Что касается работы в соборе, то я решительно не в состоянии взять ее на себя. Я совсем не могу настроиться для такого дела. Ты – совершенно другое, ты вдохновился этой темой, проникся ее значением, ты искренне веришь в высоту задачи, поэтому у тебя и дело идет. А я этого не могу, мне бы пришлось делать вещи, в которые я не только не верю, да к которым душа не лежит; искреннего отношения с моей стороны тут не могло бы быть, а в деле искусства притворяться не следует, да и ни в каком деле не умею притворяться. Ты мне скажешь, что я же написал картину, где пытался изобразить Христа. Но вот в чем дело: для меня Христос и его проповедь одно, а современное православие и его учение – другое; одно есть любовь и прощение, а другое… далеко от этого…

Мне кажется, что искусство должно давать счастье и радость, иначе оно ничего не стоит. В жизни так много горя, так много пошлости и грязи, что если искусство тебя будет сплошь обдавать ужасами да злодействами, то уже жить станет слишком тяжело… Ты не думай, что я упрекаю в притворстве при теперешней работе, ты вдохновился ею и нашел в ней смысл, и я глубоко это уважаю. Все тебе кланяются…»

Итак, никого из прежних друзей в соратники Васнецову заполучить не удалось. Прахов пригласил в собор Вильгельма Александровича Котарбинского. Он был чуть моложе Васнецова и младшего Сведомского. В 87-м году, когда он приехал в Киев, ему исполнилось тридцать шесть лет. Еще позже приехал Врубель, появились совсем молодые Костенко, Замирайло. Для разбивок клеток на стенах приглашались ученики художественной школы, созданной другом Репина Мурашко.
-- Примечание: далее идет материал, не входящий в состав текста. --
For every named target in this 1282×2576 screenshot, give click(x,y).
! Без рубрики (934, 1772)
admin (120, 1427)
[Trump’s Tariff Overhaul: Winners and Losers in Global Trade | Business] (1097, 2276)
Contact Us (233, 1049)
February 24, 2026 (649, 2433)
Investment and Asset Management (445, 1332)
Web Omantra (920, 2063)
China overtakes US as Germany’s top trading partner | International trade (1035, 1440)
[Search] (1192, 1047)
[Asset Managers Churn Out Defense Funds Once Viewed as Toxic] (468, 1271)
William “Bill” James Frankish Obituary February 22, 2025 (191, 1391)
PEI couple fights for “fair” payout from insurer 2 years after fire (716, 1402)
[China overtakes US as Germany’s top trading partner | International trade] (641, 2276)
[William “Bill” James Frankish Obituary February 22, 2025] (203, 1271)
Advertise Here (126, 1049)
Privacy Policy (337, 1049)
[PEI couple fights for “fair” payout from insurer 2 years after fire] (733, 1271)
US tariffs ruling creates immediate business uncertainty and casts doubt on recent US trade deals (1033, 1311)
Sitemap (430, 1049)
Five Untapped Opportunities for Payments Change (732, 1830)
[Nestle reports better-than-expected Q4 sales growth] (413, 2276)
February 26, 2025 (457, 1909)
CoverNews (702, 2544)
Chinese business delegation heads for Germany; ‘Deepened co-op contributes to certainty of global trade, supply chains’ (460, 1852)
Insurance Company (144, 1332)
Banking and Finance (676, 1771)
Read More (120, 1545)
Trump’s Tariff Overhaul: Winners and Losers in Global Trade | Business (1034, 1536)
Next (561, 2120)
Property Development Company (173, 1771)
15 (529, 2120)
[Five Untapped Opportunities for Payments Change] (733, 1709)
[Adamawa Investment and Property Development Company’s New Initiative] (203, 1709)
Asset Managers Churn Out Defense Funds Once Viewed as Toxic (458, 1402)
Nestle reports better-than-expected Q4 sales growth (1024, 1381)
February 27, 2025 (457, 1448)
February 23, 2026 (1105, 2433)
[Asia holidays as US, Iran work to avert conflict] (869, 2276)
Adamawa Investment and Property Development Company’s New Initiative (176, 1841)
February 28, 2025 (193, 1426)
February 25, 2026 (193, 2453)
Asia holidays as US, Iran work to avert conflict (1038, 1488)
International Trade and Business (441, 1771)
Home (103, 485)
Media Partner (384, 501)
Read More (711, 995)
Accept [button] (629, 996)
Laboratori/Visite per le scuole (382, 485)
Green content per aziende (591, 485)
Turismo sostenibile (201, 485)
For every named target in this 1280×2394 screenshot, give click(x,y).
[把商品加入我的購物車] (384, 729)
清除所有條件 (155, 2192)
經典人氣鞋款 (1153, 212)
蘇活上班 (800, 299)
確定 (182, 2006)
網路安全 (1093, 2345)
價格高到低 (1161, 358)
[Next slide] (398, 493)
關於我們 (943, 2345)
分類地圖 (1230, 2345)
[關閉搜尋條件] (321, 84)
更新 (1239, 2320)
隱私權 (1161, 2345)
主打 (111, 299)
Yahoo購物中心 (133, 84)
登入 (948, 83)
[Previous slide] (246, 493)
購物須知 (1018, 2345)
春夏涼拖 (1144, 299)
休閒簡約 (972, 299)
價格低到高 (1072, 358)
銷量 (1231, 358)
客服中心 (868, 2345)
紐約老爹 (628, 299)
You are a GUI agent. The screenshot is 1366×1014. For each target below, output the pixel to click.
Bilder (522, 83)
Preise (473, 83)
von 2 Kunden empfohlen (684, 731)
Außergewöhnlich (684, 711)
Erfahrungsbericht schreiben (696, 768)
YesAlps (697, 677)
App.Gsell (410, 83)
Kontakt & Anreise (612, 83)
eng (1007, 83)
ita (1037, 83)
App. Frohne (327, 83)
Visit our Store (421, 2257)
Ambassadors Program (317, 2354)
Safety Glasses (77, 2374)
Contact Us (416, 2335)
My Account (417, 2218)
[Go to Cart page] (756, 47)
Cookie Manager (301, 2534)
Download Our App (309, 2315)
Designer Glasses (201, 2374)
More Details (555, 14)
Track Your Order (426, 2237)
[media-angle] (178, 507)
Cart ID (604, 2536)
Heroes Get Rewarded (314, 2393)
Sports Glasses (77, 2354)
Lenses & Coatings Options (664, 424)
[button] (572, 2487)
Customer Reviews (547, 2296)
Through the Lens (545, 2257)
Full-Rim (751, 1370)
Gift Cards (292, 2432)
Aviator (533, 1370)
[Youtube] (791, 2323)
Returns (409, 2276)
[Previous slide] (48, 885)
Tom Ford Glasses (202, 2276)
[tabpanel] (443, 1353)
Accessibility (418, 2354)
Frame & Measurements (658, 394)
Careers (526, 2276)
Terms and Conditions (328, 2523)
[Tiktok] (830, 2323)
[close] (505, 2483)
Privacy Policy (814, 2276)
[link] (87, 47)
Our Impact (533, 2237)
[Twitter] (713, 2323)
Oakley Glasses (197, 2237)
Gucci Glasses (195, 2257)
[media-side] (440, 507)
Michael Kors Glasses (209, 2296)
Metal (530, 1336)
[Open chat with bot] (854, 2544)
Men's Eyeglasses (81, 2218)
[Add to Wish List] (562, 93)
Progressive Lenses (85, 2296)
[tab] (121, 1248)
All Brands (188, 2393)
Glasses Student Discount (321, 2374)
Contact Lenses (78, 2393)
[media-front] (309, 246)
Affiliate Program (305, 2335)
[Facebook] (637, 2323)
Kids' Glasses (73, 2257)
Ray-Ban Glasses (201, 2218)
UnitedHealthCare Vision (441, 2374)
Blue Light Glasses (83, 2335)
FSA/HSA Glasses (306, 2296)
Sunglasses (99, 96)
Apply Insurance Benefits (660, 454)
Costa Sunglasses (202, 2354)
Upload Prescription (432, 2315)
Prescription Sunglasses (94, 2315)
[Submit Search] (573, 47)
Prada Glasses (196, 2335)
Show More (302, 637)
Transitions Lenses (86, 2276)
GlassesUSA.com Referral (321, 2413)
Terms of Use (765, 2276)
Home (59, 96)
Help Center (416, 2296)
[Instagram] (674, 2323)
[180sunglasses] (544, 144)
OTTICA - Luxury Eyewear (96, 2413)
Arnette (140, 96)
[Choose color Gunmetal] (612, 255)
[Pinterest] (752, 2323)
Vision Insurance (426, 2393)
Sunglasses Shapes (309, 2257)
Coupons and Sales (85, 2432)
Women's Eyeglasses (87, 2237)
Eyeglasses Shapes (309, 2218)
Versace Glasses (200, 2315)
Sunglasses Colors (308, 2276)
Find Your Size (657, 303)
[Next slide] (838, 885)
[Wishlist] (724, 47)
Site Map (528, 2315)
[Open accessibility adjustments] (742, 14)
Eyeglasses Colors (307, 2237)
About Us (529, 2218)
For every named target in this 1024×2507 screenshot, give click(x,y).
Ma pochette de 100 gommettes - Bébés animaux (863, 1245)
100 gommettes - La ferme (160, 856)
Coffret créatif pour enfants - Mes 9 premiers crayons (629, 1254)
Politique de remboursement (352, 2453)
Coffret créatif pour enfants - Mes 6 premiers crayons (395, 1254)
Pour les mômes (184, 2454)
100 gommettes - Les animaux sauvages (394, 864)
Все написать своею рукою никаких сил не хватило бы. Однако контуры фигур Васнецов наносил сам, считал, что точность рисунка – главное. Помощники делали подмалевки, а заканчивал фигуру Виктор Михайлович опять-таки своею рукой. Впрочем, удачные куски фона, драпировок – оставлял, не подправляя.

Центральную фигуру Божьей матери Васнецов написал без подмалевок и всю сам. Но уже херувимов он отдал Костенко.

Пророков, святителей, евхаристию тоже никому не передоверил. А вот ангелов разрешил писать помощникам: одного написал Куренной, другого – Костенко. Костенко же написал и евангелистов на парусах. Правда, заканчивал их все-таки сам Васнецов.

Костенко был у Васнецова любимым помощником, обещал вырасти в большого художника, но судьба оказалась к нему немилостивой. Как и многие русские живописцы, он отправился учиться совершенству в Париж. Одну его работу взяли на осенний Салон. И тут случилось несчастье: помешательство, заключение в больницу, ранняя смерть.

Другим помощником, которым Васнецов очень дорожил, был Замирайло. Замечательный шрифтист, он выполнил все надписи в соборе. Позже он сделал с Васнецовым еще одну прекрасную работу: Васнецов нарисовал, а Замирайло написал своими шрифтами «Песнь о вещем Олеге», изданную в юбилейном 1899 году, в год столетия Пушкина.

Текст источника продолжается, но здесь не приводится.